The records:
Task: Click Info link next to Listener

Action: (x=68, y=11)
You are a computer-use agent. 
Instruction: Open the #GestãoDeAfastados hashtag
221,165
==
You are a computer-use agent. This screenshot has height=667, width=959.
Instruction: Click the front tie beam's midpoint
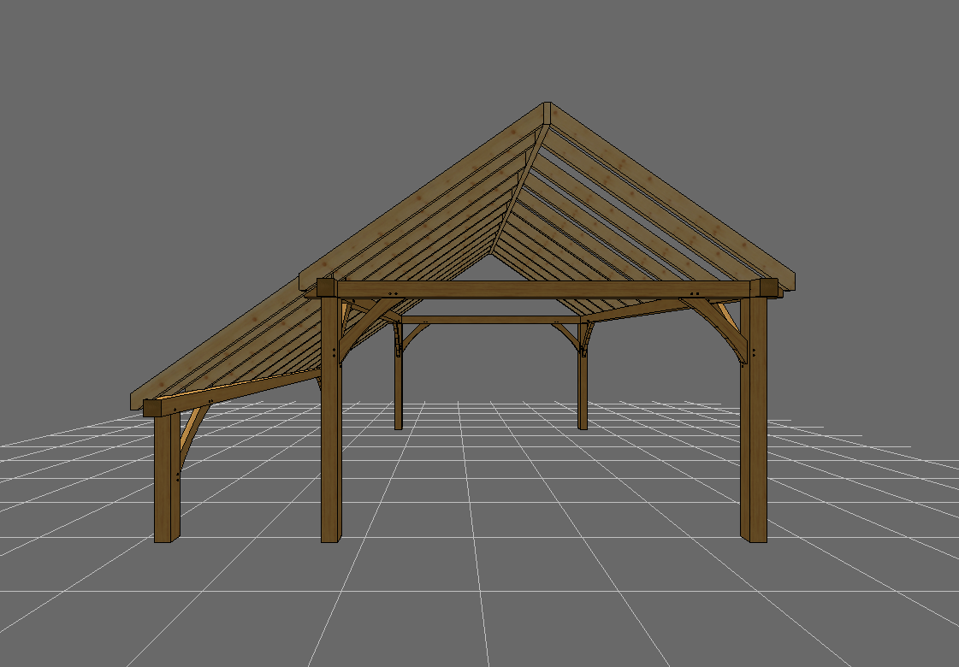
---
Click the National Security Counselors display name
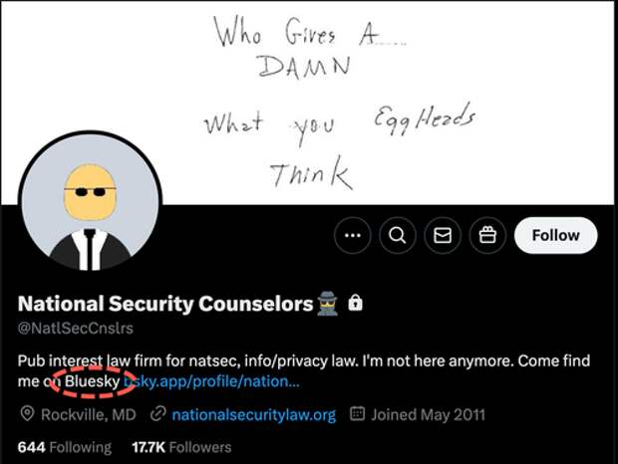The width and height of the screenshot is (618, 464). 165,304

Exercise requirements: Extract every line containing the string "agent" from the data above.

Result:
You are a computer-use agent. 
You are a computer-use agent. This screenshot has height=667, width=959.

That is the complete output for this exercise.